Gutenprint has more than 1,300 drivers for Apollo, Apple, Brother, Canon, Citizen, Compaq, Dai Nippon, DEC, Epson, Fujifilm, Fujitsu, Gestetner, HP, IBM, Infotec, Kodak, Kyocera, Lanier, Lexmark, Minolta, NEC, NRG, Oki, Olivetti, Olympus, Panasonic, PCPI, Raven, Ricoh, Samsung, Savin, Seiko, Sharp, Shinko, Sony, Star, Tally, Tektronix and Xerox printers.

Many users incorrectly called it Gimp, so the software was renamed Gutenprint to clearly distinguish it from GIMP. The name Gutenprint recognizes Johannes Gutenberg, the inventor of the movable type printing press.

== Epson backend ==
The Epson backend is in active development; new printers, bug fixes and capability additions are contributed in each new release.

== Canon backend ==

This backend is in active development, and new printers, bug fixes and capability additions are contributed in each new release.
Canon printers use intelligent printheads, which control the quality of the final output given metadata sent to the printer from the driver. A consequence of this design is that the print quality is not specified in resolution alone, but via a "resolution mode" quality setting (up to 5 quality settings available at a time). The resolution parameter in the driver-output data is only a meta-resolution, typically either 300 or 600 dpi, sometimes 1200 dpi for certain monochrome or high-quality photo modes on a limited number of printers. The firmware then controls the printhead and creates physical ink output up to the marketed resolution.

The available quality selections depends on a number of parameters (as applicable): the media to be printed on, duplex or simplex, borderless or bordered, color or monochrome printing, inkset selection, and cartridge selection. Thus, there are a number of available "resolution modes" per media, some of which will be available depending on the other parameters set for the printjob.

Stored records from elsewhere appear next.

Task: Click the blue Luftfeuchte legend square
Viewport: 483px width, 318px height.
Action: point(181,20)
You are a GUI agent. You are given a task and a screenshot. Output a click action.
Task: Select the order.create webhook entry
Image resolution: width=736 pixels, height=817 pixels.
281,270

Since in gutenprint, all options are always available via the PPD, the driver attempts to select reasonable defaults in the cases where the user settings are in contradiction. The prioritization follows: media type, resolution mode, cartridge selection, inkset selection, duplex selection. When a parameter clash is detected by the driver, resolution mode and other parameters are set according to the priority above, and substitution of resolution mode carried out to try to maintain the required quality initially requested.

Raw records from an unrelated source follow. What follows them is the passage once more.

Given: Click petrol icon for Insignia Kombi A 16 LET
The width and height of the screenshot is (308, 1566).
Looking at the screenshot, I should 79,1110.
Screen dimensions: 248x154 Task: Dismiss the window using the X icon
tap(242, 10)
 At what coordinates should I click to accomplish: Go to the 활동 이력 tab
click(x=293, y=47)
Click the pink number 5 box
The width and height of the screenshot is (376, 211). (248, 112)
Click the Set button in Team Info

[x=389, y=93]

Borderless selection, added in version 5.2.9, is currently not a part of the prioritization and replacement algorithm, as only a small number of printers have been analyzed to discover the appropriate modes and media for borderless printing.

== Unmaintained backends ==
The PCL, color laser, and Lexmark backends are currently unmaintained. The project welcomes volunteers who can assist in maintaining these backends.
Fairly often, printers that would use these backends have emulation capability for other languages, in particular PostScript. In such a case, the printer can be configured to use a standard PostScript driver.